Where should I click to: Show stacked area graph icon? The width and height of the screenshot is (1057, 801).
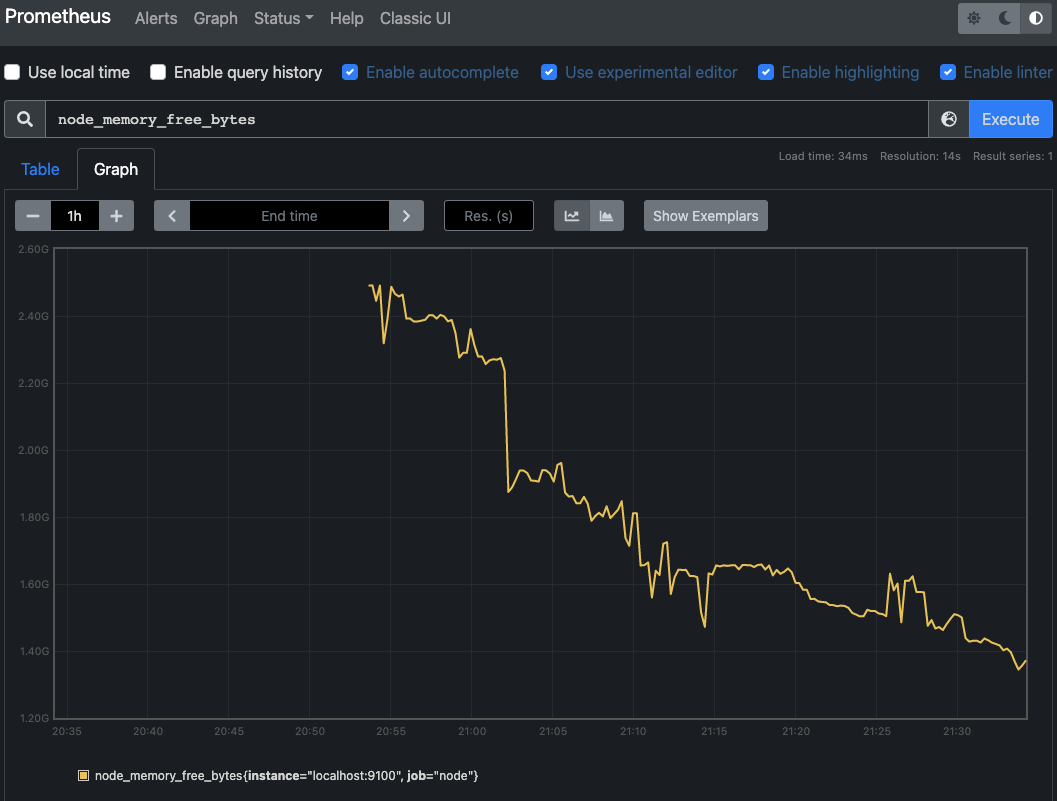coord(607,216)
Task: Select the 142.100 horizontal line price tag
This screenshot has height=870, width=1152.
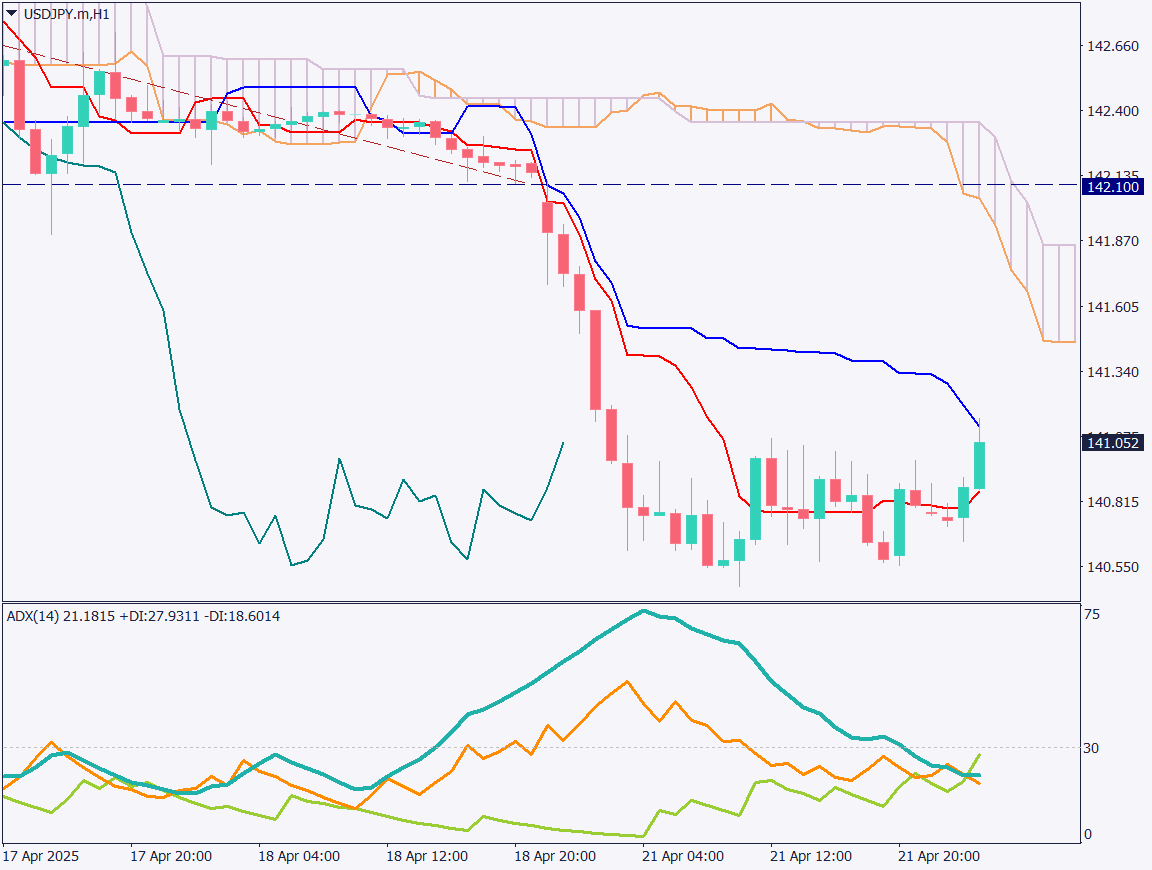Action: point(1112,186)
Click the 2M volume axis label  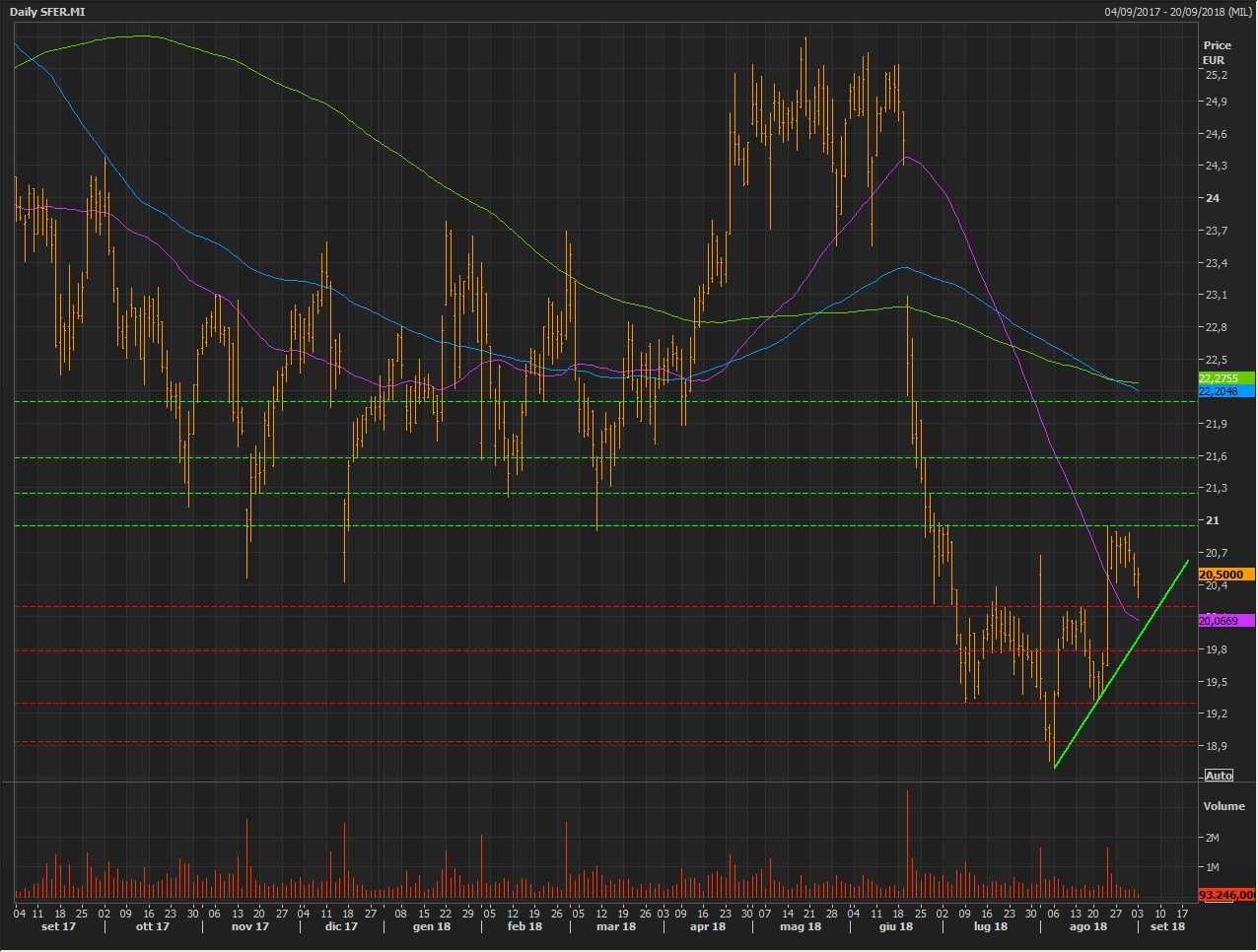tap(1212, 838)
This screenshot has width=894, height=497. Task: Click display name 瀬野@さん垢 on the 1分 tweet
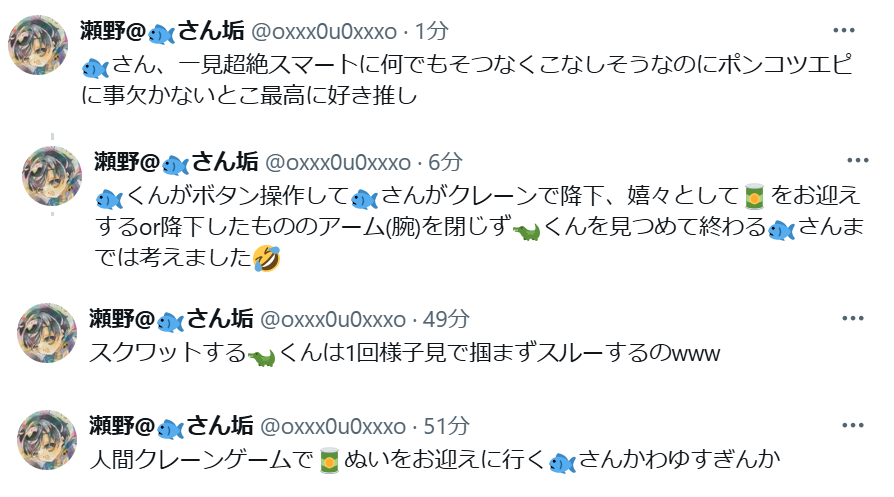(162, 31)
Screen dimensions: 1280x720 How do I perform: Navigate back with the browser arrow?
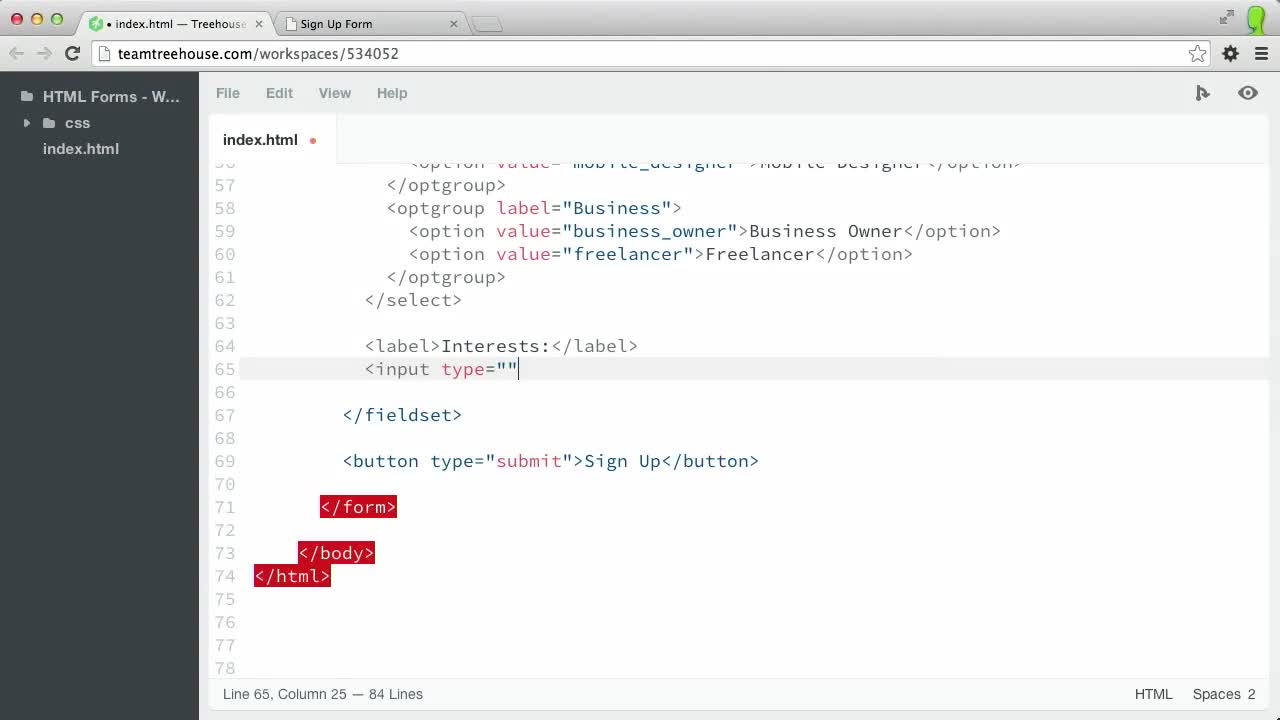point(16,53)
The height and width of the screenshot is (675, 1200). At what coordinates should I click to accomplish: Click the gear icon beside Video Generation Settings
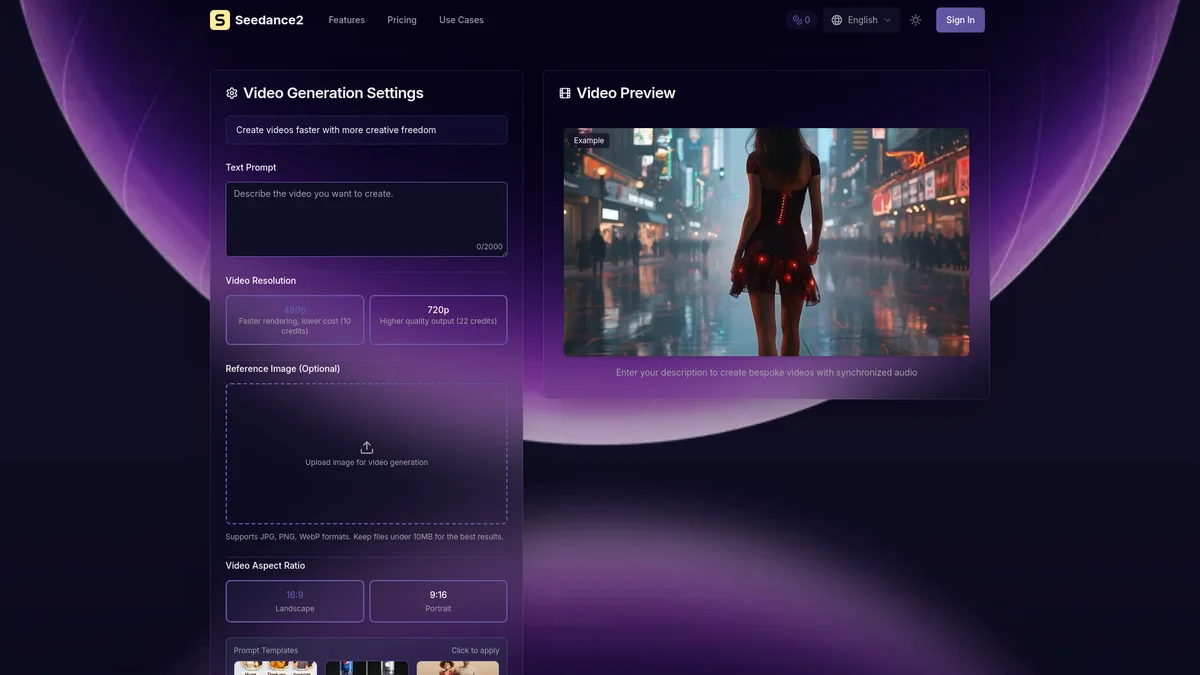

> What you are asked to do
Please reproduce only the lines from the one holding "Screen dimensions: 1280x720" through the final line of the listing above, both included, with each picture left out.

> Worked solution
Screen dimensions: 1280x720 How do I perform: Navigate back with the browser arrow?
point(16,53)
The height and width of the screenshot is (675, 1200). At what coordinates should I click to accomplish: Click the gear icon beside Video Generation Settings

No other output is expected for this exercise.